You have probably seen stories about Bitcoin and other crypto currencies in the news lately. Some small business owners and CEOs are starting to wonder whether they should trade in digital currencies, or perhaps accept them as payments.

Finance isn’t our area of expertise, of course, but from an IT perspective we can see three reasons you might want to avoid dabbling in crypto for the moment. Let’s take each one in turn to see if you agree…

#1 Crypto Currency Valuations Are Volatile
This is true from a financial perspective, of course, but also in the sense that the technology doesn’t have a long-term track record. While the valuations for each digital currency are swinging up and down wildly, it’s also true that some are appearing and disappearing out of nowhere.

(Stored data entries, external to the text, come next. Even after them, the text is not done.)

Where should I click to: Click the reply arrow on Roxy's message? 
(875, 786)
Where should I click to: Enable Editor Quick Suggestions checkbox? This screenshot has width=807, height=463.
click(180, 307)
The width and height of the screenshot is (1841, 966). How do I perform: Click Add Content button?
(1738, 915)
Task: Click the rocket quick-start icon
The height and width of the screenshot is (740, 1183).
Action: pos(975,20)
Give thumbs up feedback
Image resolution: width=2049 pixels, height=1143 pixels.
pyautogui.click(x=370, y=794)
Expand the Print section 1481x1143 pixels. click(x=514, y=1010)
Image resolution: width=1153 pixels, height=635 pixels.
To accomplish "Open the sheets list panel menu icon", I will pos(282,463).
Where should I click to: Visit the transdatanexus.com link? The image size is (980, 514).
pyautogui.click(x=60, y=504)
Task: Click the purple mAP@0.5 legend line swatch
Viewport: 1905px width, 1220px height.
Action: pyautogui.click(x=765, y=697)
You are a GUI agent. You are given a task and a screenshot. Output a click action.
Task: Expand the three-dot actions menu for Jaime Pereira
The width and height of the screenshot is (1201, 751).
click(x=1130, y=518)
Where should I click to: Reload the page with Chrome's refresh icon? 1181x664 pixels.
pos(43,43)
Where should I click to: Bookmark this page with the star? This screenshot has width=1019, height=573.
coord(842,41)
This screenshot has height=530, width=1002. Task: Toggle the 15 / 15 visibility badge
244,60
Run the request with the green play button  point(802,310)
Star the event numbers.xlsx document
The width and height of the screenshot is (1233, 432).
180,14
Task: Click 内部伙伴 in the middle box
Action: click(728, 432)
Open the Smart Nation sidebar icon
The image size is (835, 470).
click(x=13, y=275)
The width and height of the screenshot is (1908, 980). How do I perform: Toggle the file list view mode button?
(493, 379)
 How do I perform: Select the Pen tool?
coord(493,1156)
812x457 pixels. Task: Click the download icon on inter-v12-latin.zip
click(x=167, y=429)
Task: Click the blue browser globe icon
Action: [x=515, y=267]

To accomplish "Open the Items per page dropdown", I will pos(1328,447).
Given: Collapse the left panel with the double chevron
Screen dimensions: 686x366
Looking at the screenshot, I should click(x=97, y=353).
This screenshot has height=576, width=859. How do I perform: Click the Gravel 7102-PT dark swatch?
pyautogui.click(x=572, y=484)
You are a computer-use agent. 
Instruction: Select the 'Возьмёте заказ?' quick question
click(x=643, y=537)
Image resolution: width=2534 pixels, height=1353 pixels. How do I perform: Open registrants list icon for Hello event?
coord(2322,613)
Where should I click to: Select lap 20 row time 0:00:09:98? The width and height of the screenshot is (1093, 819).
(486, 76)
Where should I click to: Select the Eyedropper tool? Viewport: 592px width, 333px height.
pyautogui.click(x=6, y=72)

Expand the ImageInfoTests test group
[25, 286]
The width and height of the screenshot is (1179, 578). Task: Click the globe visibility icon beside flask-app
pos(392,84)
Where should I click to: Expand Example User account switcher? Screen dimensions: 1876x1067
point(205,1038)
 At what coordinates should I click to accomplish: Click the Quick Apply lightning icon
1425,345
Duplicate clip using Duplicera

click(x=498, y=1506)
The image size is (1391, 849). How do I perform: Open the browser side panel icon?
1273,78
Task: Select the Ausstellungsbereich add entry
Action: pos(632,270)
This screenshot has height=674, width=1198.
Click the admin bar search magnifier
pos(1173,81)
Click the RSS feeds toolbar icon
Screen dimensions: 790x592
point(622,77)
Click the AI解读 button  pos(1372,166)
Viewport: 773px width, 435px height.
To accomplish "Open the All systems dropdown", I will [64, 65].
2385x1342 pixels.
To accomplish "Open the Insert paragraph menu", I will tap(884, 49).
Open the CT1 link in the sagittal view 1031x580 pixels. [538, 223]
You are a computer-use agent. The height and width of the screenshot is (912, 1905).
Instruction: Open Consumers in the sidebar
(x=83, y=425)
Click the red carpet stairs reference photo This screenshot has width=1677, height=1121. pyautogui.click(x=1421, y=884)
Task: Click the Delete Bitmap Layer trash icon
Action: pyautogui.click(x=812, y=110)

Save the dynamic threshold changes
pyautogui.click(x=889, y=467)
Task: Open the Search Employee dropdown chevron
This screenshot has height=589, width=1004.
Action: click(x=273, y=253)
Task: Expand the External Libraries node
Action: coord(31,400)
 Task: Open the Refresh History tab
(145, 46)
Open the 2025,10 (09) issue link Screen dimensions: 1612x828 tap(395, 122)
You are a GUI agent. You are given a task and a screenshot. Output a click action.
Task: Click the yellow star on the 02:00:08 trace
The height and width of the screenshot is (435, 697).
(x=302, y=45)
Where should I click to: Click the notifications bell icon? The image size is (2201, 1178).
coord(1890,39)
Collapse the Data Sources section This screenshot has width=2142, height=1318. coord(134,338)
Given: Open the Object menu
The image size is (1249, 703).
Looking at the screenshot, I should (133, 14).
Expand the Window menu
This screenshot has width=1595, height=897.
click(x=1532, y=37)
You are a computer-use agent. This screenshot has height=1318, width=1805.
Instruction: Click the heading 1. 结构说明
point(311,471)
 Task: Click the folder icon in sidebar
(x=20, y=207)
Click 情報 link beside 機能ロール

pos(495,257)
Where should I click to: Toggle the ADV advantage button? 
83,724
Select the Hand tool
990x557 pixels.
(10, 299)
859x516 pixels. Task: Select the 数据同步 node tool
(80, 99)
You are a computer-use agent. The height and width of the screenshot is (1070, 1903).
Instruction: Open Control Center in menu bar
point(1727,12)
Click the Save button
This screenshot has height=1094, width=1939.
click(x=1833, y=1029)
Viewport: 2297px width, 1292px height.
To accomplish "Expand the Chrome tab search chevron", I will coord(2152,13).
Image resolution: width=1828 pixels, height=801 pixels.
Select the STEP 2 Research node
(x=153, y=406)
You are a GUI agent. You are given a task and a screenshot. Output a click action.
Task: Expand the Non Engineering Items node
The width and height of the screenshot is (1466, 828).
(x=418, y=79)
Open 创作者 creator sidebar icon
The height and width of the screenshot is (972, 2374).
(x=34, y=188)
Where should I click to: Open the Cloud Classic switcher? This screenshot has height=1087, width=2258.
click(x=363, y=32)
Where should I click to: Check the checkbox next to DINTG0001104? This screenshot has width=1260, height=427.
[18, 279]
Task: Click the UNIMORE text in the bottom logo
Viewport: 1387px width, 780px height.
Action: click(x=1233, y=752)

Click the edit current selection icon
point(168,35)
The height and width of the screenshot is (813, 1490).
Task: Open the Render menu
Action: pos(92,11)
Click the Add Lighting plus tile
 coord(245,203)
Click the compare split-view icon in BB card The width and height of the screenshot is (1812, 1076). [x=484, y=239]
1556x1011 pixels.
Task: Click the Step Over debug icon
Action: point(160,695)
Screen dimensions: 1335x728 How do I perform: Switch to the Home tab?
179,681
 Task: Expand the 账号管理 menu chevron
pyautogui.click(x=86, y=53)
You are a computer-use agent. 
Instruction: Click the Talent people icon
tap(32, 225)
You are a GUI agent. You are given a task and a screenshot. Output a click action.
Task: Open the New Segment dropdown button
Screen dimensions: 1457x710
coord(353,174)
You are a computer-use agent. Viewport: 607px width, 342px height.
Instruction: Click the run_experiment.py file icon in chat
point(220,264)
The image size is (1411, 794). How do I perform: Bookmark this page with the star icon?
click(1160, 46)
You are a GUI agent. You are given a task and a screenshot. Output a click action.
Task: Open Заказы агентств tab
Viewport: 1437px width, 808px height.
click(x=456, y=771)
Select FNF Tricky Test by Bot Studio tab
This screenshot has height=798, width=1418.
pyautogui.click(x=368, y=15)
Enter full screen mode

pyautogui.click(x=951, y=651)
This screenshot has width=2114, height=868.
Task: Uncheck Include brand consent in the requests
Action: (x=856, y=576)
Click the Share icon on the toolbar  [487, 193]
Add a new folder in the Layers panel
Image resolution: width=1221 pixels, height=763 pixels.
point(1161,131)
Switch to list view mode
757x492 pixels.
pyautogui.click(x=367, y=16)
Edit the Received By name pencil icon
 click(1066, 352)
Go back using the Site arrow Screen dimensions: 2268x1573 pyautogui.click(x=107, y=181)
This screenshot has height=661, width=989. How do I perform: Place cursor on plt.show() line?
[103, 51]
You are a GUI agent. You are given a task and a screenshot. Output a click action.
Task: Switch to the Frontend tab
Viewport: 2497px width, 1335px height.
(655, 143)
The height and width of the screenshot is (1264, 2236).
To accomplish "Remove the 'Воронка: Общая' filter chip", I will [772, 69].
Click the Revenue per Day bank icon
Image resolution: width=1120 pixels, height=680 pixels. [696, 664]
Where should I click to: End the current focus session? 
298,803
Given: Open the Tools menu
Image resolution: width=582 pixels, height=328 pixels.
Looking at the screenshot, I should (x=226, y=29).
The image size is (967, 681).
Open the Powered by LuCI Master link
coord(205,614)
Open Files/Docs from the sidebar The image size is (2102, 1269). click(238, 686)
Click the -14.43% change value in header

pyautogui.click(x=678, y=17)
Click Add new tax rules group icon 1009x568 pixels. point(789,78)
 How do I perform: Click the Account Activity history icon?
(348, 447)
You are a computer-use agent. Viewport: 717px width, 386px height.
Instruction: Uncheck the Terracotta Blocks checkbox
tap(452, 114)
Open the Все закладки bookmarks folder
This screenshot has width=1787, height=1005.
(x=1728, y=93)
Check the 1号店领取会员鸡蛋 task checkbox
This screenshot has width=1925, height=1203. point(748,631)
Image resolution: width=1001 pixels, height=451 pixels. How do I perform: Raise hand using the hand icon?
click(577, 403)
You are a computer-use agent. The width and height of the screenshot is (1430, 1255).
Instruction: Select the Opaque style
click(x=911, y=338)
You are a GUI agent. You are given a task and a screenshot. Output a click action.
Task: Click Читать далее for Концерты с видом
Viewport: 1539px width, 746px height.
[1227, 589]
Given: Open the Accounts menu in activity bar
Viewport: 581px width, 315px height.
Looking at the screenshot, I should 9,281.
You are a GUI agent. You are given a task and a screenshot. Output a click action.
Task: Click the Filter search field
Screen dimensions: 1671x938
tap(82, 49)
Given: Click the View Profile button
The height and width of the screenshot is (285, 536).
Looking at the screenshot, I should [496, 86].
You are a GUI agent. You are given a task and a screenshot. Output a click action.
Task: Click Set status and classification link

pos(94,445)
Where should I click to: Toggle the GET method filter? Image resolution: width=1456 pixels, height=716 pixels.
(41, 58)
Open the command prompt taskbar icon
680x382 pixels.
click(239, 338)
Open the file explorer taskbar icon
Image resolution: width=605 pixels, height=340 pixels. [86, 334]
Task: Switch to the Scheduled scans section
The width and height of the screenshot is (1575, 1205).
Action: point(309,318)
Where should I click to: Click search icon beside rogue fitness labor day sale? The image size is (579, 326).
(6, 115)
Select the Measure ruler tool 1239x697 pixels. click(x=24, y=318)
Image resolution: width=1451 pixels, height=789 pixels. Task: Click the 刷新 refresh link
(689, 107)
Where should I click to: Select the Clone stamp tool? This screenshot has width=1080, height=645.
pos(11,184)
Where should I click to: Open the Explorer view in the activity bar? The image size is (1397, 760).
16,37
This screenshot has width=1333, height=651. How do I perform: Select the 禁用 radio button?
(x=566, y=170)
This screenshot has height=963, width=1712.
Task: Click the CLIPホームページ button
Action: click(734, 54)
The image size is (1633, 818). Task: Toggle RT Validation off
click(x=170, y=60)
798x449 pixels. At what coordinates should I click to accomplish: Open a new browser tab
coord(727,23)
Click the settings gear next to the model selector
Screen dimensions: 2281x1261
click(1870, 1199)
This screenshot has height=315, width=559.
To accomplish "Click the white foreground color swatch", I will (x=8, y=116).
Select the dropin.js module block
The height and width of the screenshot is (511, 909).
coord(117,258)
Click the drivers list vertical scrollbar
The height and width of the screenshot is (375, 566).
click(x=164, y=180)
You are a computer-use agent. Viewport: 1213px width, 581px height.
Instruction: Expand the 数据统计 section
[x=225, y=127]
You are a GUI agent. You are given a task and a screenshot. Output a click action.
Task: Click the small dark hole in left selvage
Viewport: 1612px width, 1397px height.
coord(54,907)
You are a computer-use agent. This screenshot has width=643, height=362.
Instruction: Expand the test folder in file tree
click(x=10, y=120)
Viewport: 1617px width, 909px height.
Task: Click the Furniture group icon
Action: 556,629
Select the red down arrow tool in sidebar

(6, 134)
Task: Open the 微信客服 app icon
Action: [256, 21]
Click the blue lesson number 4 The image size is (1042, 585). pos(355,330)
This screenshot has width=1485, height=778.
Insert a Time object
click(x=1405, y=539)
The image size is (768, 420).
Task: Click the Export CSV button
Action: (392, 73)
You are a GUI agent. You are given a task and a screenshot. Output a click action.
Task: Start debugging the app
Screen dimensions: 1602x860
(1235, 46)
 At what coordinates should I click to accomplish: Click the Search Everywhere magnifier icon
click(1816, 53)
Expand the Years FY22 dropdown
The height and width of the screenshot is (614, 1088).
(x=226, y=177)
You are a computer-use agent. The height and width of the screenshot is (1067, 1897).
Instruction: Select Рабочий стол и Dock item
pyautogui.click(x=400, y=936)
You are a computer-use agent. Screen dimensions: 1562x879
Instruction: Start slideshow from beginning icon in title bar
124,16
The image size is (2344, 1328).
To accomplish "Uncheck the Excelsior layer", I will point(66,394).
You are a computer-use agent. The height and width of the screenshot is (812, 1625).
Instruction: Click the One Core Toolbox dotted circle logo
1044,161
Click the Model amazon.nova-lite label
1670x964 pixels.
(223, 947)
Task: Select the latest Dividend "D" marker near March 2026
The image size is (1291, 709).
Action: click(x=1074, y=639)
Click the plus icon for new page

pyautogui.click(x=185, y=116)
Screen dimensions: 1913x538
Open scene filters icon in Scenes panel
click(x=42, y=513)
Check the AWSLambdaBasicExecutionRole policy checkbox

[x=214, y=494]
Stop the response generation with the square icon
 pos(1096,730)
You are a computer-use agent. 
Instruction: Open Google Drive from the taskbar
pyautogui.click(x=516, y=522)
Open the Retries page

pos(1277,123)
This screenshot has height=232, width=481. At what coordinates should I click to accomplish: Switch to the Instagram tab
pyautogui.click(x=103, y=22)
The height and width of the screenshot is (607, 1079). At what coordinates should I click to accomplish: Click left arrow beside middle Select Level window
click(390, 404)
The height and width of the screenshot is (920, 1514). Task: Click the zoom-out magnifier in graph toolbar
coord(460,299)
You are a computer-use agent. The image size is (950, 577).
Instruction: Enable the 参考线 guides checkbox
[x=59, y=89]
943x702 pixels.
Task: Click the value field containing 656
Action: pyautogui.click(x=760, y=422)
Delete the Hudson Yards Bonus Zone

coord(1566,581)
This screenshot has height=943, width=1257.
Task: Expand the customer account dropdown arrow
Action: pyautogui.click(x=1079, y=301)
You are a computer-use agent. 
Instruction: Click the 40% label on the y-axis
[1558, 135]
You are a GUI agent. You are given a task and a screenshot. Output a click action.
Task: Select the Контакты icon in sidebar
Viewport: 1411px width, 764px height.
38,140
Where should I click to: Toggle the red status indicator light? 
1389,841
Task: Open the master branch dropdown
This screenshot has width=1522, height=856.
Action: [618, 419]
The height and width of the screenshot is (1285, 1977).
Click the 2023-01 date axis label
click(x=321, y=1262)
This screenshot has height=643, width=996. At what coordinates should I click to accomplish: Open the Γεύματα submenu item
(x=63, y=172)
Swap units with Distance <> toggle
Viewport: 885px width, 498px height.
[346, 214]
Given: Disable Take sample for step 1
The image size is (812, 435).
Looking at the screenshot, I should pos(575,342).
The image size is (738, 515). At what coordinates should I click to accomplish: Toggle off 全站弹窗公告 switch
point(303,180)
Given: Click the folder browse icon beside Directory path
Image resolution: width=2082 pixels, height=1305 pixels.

We would tell you not to purchase the first generation of a new hardware device for your company if you can avoid it. That way other people can find the shortcomings (and let the manufacturer correct them) before you do. The same principle applies here.

#2 You Could Unwittingly Assist Organized Crime
It’s an unfortunate fact that many crypto transactions have their roots in organized crime, with drugs, illegal weapons sales, and even human trafficking being involved. The untraceable nature of the digital currency feeds these kinds of associations.

Only you can decide whether that is an ethical problem for your business or not. However, it suggests that in the future crypto transactions might face more scrutiny and regulation. That’s not great for business. 

#3 Crypto Mining Is Bad for the Environment

Some experts in our industry estimate that the amount of computing power that is being devoted to generating crypto profits could fuel a small industrialized country. That makes the trend toward crypto bad for the environment, at least in the short term.

Once again that may or may not be a point of concern for you and your business. However, as with the issue of organized crime, it suggests that some kind of tax or regulation might be on the way. You don’t necessarily want your business holding a great deal of money in a currency that suddenly can’t be exchanged without a large cost.

Should You Close the Book on Crypto?
If all of this sounds like we are being pessimistic about crypto currencies, that’s not actually the case. Some investors have done very well with Bitcoin, and the industry seems poised for growth. It is very possible that some of the issues we have mentioned will be ironed out in the near future.

However, for the time being we wouldn’t recommend small businesses buy and sell in crypto for now, at least not from an IT perspective.